C’est peut-être vrai, mais ce n’en est pas moins super nul…

Bref, j’ai pas envie de le rappeler. C’est pas le moment de venir m’emmerder pour lui non plus.

En revanche, j’ai essayé d’appeler mon homme à moi. Qui n’était pas chez lui. Qui ne m’a pas donné de nouvelles depuis que je l’ai appelé il y a quinze jours. Qui est encore plus con qu’avant apparemment. Qui voulait juste, encore une fois, que moi je vienne vivre où il vit, que moi je fasse tous les efforts, que moi je m’aligne sur ses désirs et ses rêves, que je devienne enfin la petite créature docile qu’il a toujours voulu faire de moi… Il est vraiment trop con. Comme si j’avais pu m’adoucir avec l’âge, avec ce que j’ai vécu en plus ! Enfin, je veux juste l’entendre me dire certaines choses, admettre certaines choses, comme par exemple qu’il ne m’aime pas, moi, mais la jolie petite poupée qu’il croit pouvoir façonner à partir de moi.
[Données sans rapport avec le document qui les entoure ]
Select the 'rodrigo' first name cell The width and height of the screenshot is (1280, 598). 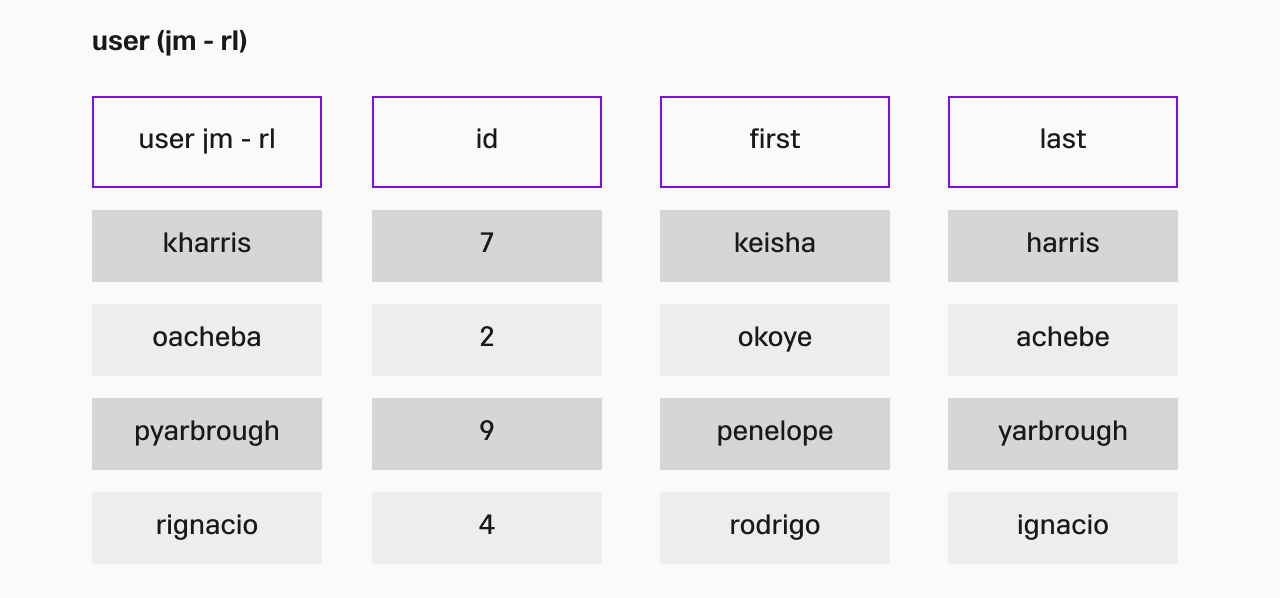(x=775, y=528)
N’aime-t-il autre chose finalement que mon cul et mes seins celui-là encore ?

Je suis aigrie, m’a-t-on dit aujourd’hui. Oui c’est vrai, je suis aigrie. Mais malheureusement j’ai de quoi. Et effectivement, je ne rêvais pas de devenir une grosse bonne femme aigrie à seize ans, mais il faut croire qu’ils ont eu raison de moi, tous, cette société de merde, avec ses règles de merde. Ils m’ont bien écrasé la gueule, ils l’ont bien mise au pas, ma révolte.

Mais je n’ai pas à en avoir honte, ils en ont eu des bien meilleurs que moi. Comment j’aurais pu réussir là où il a échoué ? Alors place à sa parole :

"Et au dernier moment, j’attaquerais à gauche, à droite(...)" De mémoire, ce n’est pas exact. Mais sa rage en mon coeur l’est, exacte. Père Rimbe, ils t’ont eu avant moi… Je savais bien que je finirais comme toi : seule et amère, à trimer sous un soleil de plomb, à économiser chaque centime dans l’espoir d’une seconde chance. Mais on ne l’a pas, cette seconde chance, n’est-ce pas ? On se pète juste un putain de cancer à quarante piges qui nous expédie dans l’autre monde. Alors à dans dix ans mon ange.